One observation that you're seeing here is a geospatial exploration tool that we built on top of our data hub and it is created to help illustrate the relationship between health deprivation and pollution in a geospatial way. The screenshot that I selected from that application is an illustration of the divide in Belfast a divide that occurs in most cities and you can see there is a divide between red and amber areas which are mostly in the north and west. These are among the most deprived areas in the whole of Northern Ireland and then the green areas which are in the south and the east and they are the most affluent areas in Northern Ireland.
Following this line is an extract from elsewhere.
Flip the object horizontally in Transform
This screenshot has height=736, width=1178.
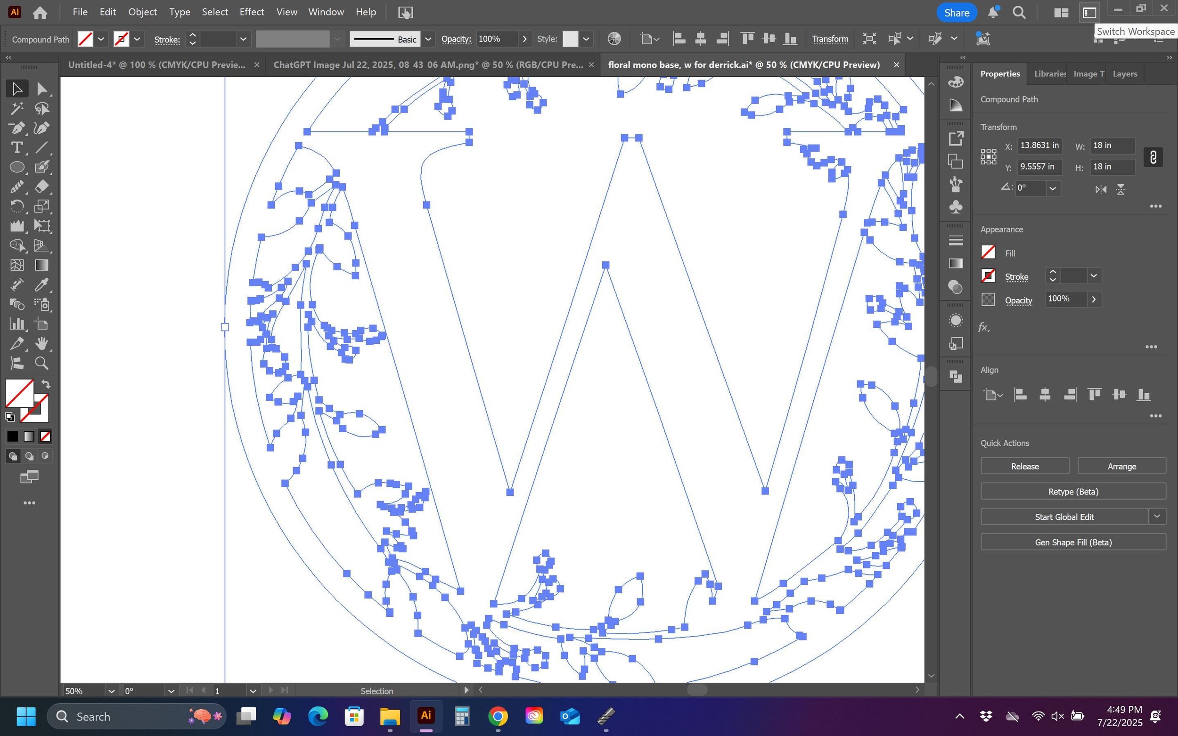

This tool allows us to select different areas, multiple areas and examine the population impacted by pollution, by health, by access to food and various other transport facilities. Things like, that so you can see from the example, I've selected three areas in the dark red in the west of Belfast, this covers nearly 7000 people, and approximately 1200 of them are living in poverty and that includes 400 children.
So we used that tool to explore the prescription for respiratory conditions and this slide shows the prescription of salbutamol, which is a symptom reliever for breathing difficulties, the red line is the is the amount of salbutamol used in the three most deprived areas of Belfast and the green line is for the three most affluent areas. What you're seeing here is that on average 15 times more salbutamol used in more deprived areas when compared to the least. 15 times more is 1500 percent more reliance on relievers for breathing difficulties in the prior areas. Our analysis expands much beyond this and there isn't really time to go into all of it but everywhere we looked we saw this kind of disparity.
You simply cannot discuss health care and long-term health care or action that you can take on healthcare unless you look geospatially and unless you look at deprivation.